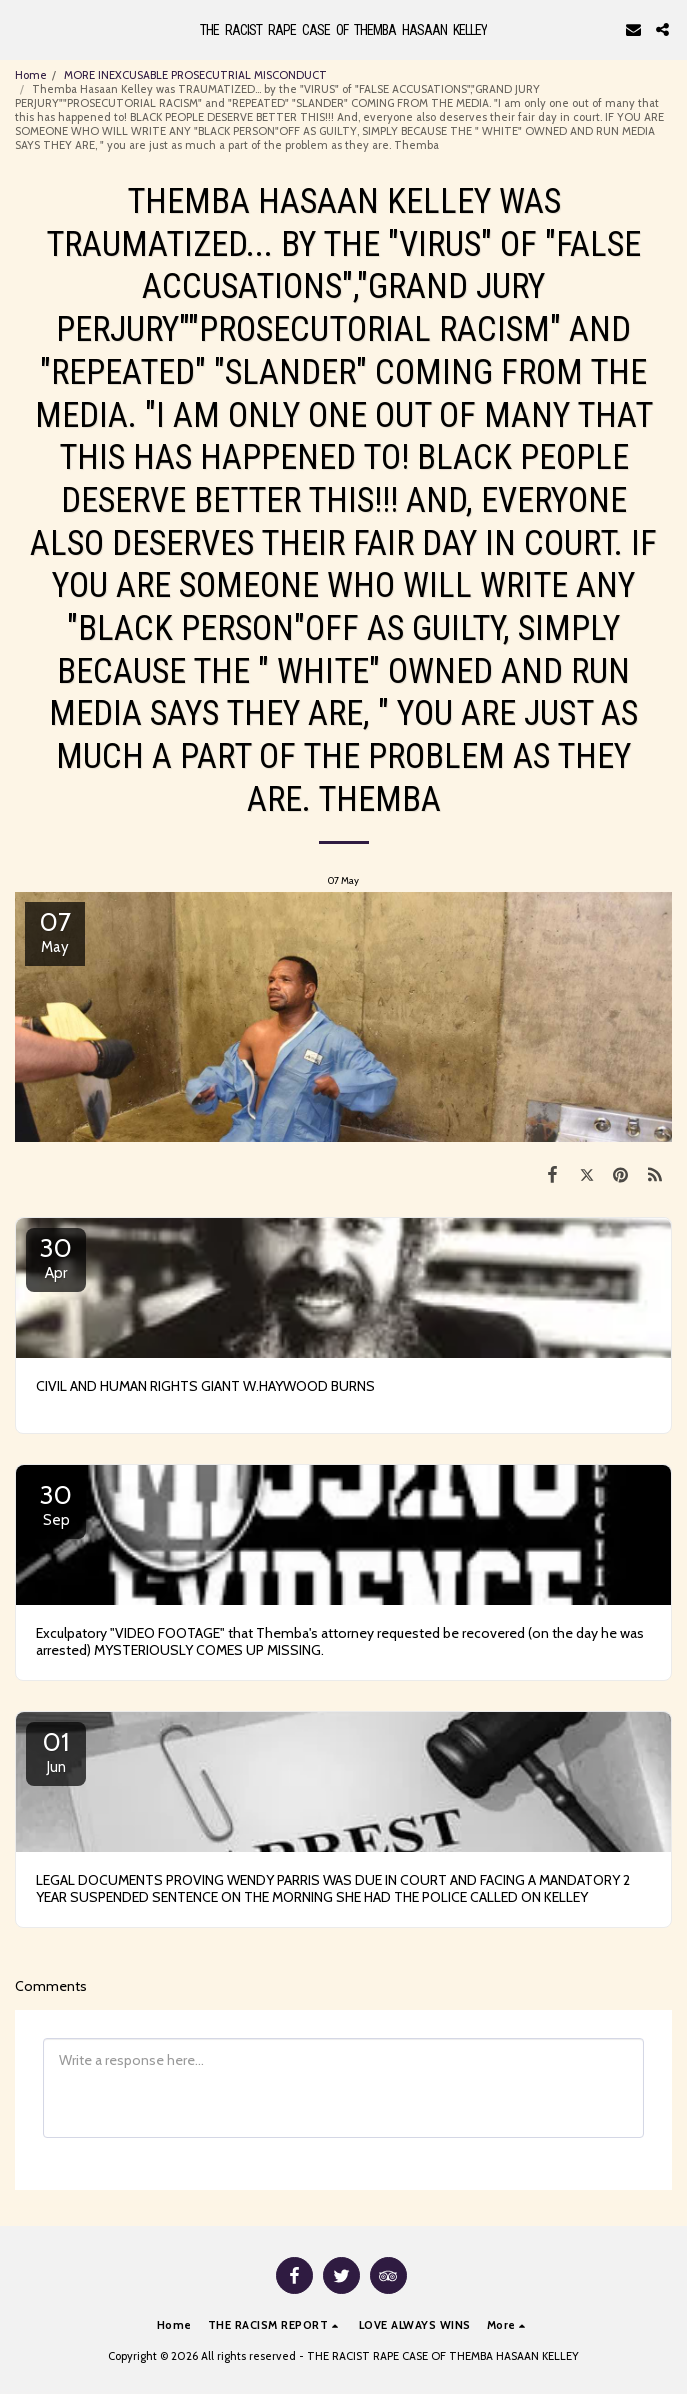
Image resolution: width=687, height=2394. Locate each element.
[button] (22, 29)
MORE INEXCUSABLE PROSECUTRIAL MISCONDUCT (195, 75)
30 (56, 1257)
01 (56, 1751)
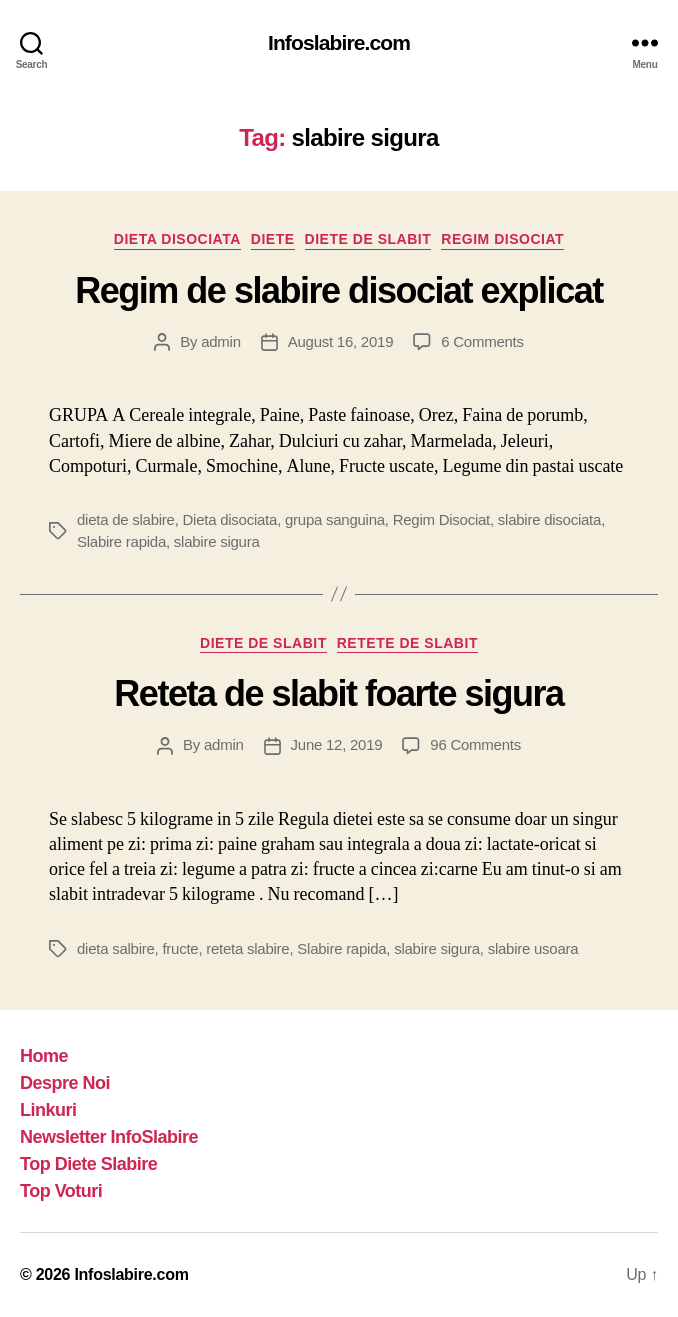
__________
• What you should do: Can you copy the listing above line for line, leaving the pictures out?

• Task result:
Image resolution: width=687, height=2394. Locate each element.
[button] (22, 29)
MORE INEXCUSABLE PROSECUTRIAL MISCONDUCT (195, 75)
30 (56, 1257)
01 (56, 1751)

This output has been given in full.